Terry Pratchett, Witches Abroad

Wolfgang Hilbig
“Oh, how I've envied the lives of those who could spend life sitting down. A place to sit, a place to sit! I'd lament, circling my empty chair.”
Wolfgang Hilbig, The Tidings of the Trees

Kaylin R. Boyd
“The only cure for writer's block is writing.”
Kaylin R. Boyd

Curtis Tyrone Jones
“Make love to the music of life and the words will come.”
Curtis Tyrone Jones

“I am never able to forget the possibility of block. Paradoxically, it drives my writing—compelling me to put aside everything else because of the possibility that today may be the last day I will ever be able to write. It’s another way writer’s block is sometimes not the opposite of hypergraphia but the cause. Perhaps writers could reclaim the concept of block as Saint Jerome in his study used a memento mori (a skull, or an hourglass with the sands of time slipping away) to drive his work, in those lovely Renaissance paintings”
Alice W. Flaherty, The Midnight Disease: The Drive to Write, Writer's Block, and the Creative Brain

Dante Gabriel Rossetti
“Drat verse,
And steam, and Paris, and the fins of Time!”
Dante Gabriel Rossetti, The Essential Rossetti

Mystqx Skye
“Intense ruby hues and shadowy scents, exquisite notes of plum currant, sweet and full bodied tannins... an evening reminiscent of a pleasurable touch.
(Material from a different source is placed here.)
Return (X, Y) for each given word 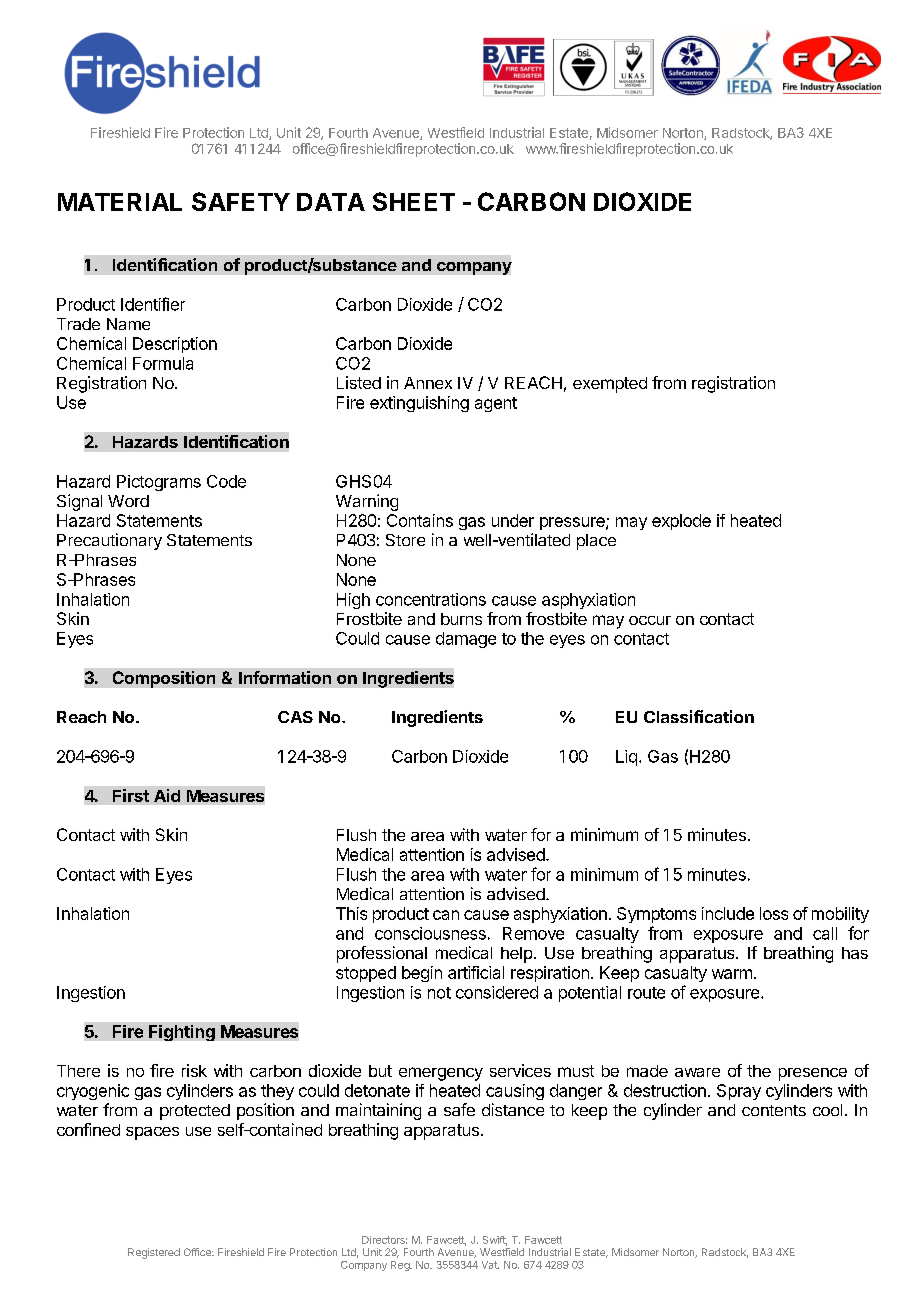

Wine is so enigmatic that I can't help but feel enticed. Would a glass of this cure my writer's block or will I be rendered helpless and drown in sweet misery tonight?”
Mystqx Skye

Abhijit Naskar
“Sonnet 1433

No such thing as an uncreative heart,
If you are alive, you are creative.
Unless cluttered by status quo,
Every heart is by nature creative.

Heart alive is heart creative,
Creativity is a sign of life.
Uncreativity is pulselessness,
Symptom of a heart anemic of life.

I am not creative, I'm just alive,
Creativity is just a byproduct.
If you don't impose limits of norm,
Every blood vessel is creation-duct.”